**YOUR GOAL:** Render each line of the listing below as a separate string in a JSON list, skipping blank lines and leaving out the pictures.

(Element and text position data)

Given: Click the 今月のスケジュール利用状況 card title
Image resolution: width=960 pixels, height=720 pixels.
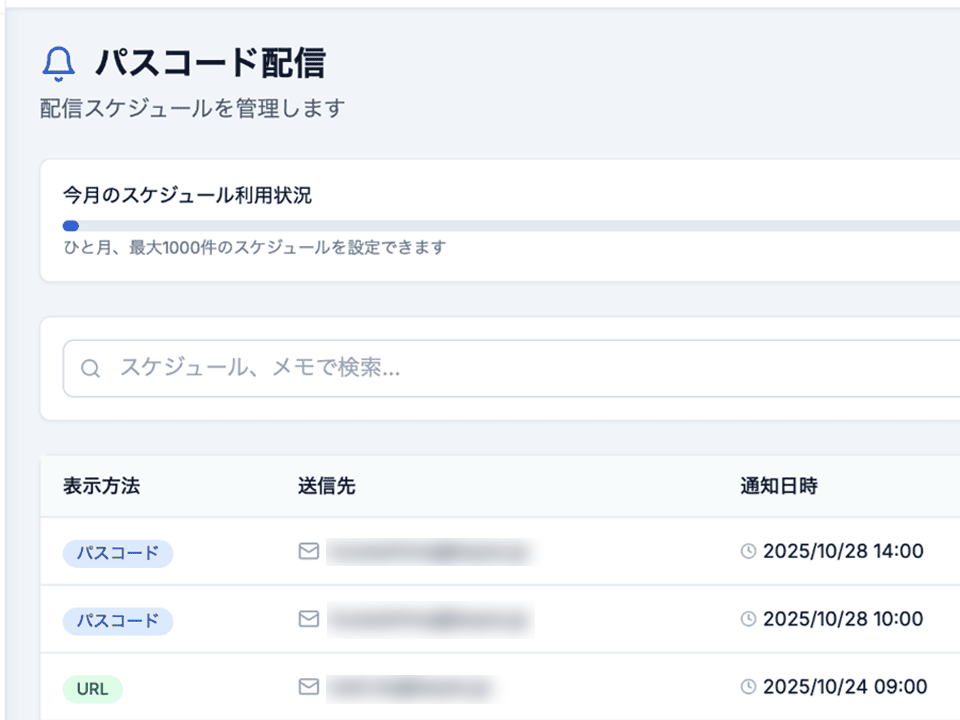Looking at the screenshot, I should pos(187,195).
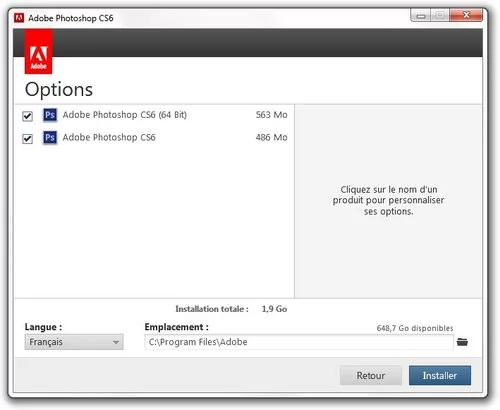The image size is (500, 410).
Task: Click the Options heading
Action: point(59,90)
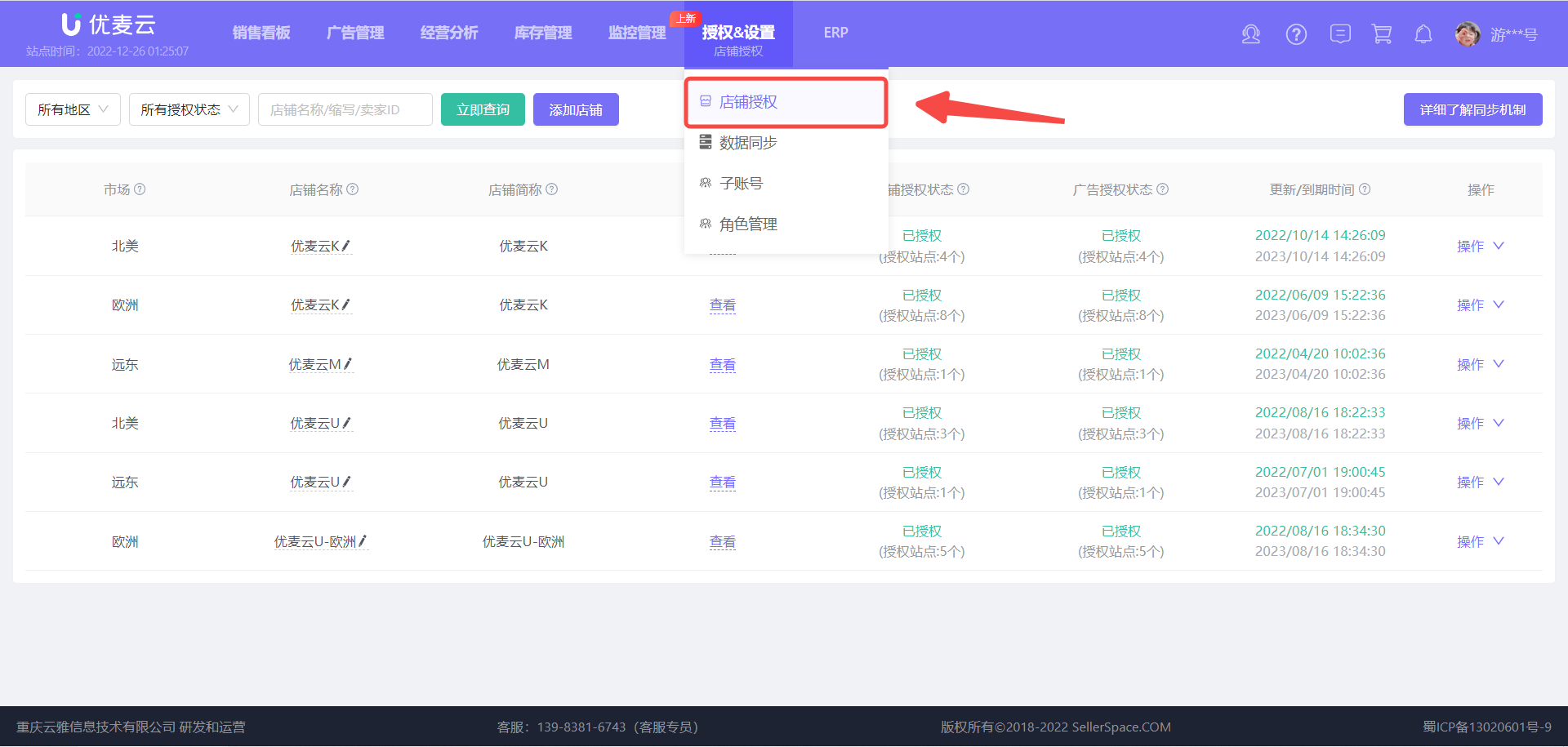Image resolution: width=1568 pixels, height=747 pixels.
Task: Click the 添加店铺 button
Action: [x=576, y=109]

**SOLUTION TO THIS PROBLEM:**
[
  "Given: Click the 今月のスケジュール利用状況 card title",
  "Image resolution: width=960 pixels, height=720 pixels.",
  "Looking at the screenshot, I should pos(187,195).",
  "The image size is (500, 410).",
  "Task: Click the Options heading",
  "Action: point(59,90)",
  "Image resolution: width=1568 pixels, height=747 pixels.",
  "Task: Click the 添加店铺 button",
  "Action: [x=576, y=109]"
]